Chances are when you see this person you feel very uncomfortable, maybe not sure what to do, what to say or whether or not to give them anything.  If the poor make you feel uncomfortable that is a good thing.  That means that you are not indifferent to their poverty… that means deep down that you care.  Those feelings that you have that cause you discomfort are of God. 
The real sadness would be if you were like the rich man who didn’t even notice the poor man lying at his door.  The real sadness would be “not to feel guilt”… to be “indifferent”.
“The opposite of love is not hate, it is indifference.”
What if we do experience indifference? What if we do have this sense of being paralyzed before poverty? What if we feel overwhelmed by the injustice of the world?
Elie Wiesel reminds us that “Action is the only remedy to indifference.” Action… ultimately this action is Love.  This love is the opposite of someone who does nothing because of indifference.
And how do we act? Who do we love? Who should we help when we have an entire world in need?
Focus on “One Person”, focus on one cause, change one life.  As Elie Wiesel reminds us of the Talmud: “By saving a single human being, man can save the world.”
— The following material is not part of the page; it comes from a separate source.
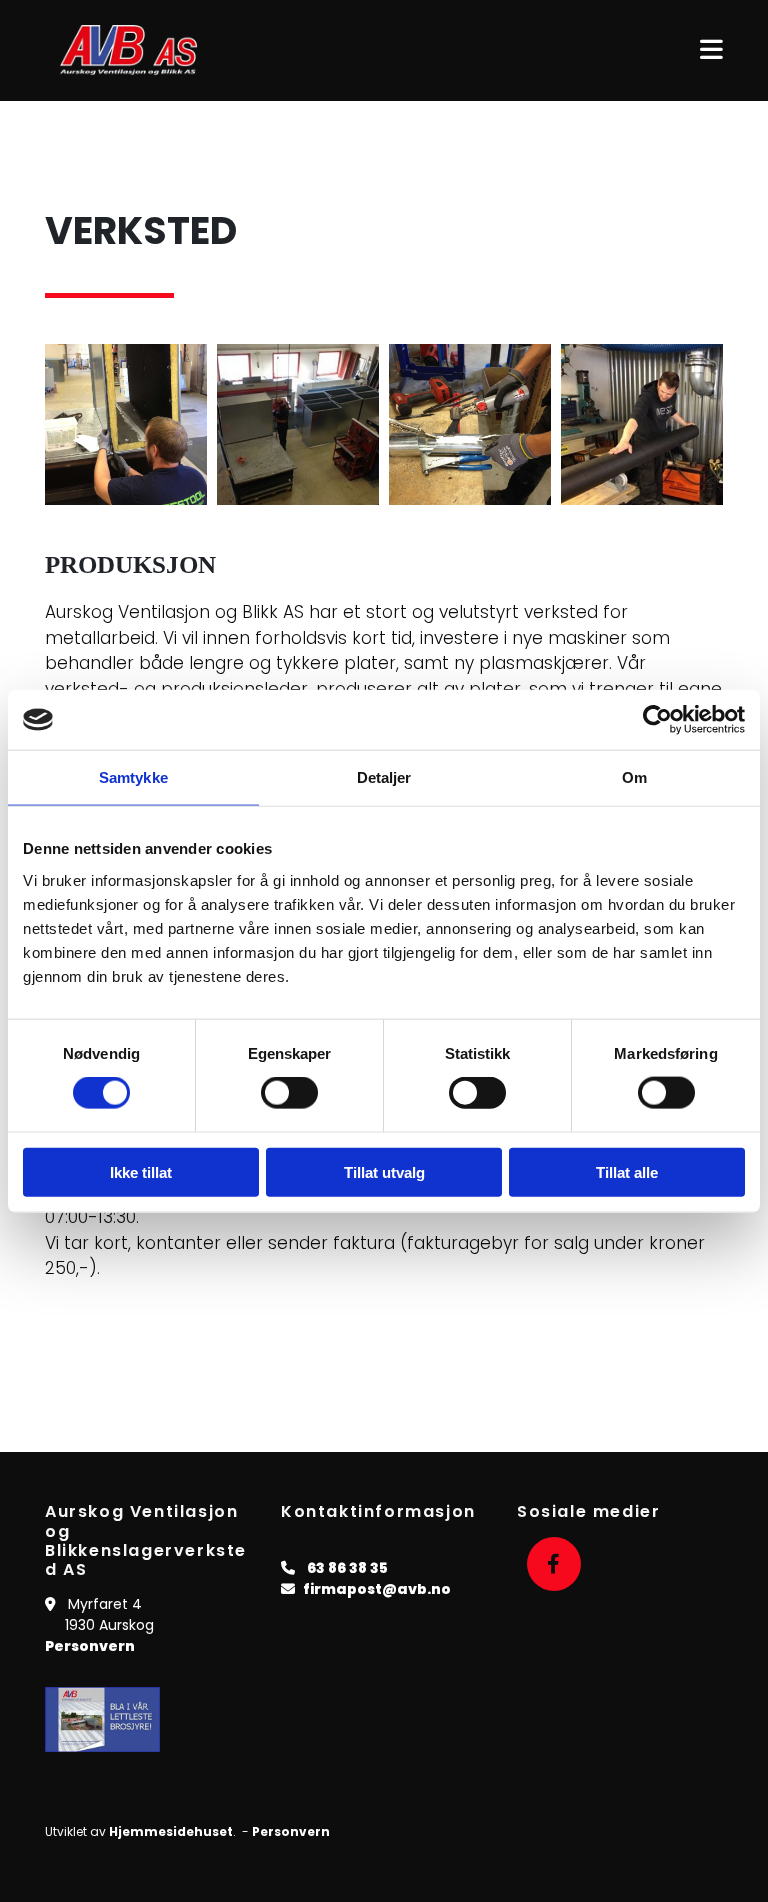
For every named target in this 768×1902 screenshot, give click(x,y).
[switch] (289, 1093)
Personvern (90, 1646)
So maybe you by yourself can’t rid the world of poverty. Maybe you cannot even end poverty in Cleveland or your home town, but you can help one person. You can help one cause.  You can be the one to act when others are indifferent.
It was the sin of indifference that allowed the holocaust to happen.
It was the sin of indifference that allowed the poor man to lie starving at the door of the rich man.
It is the sin of indifference that keeps us from noticing and loving that one person who needs our help.
Remember, “The opposite of love is not hate, it’s indifference.”
“Action is the only remedy to indifference.”

 

“By saving one human being, man can save the world.”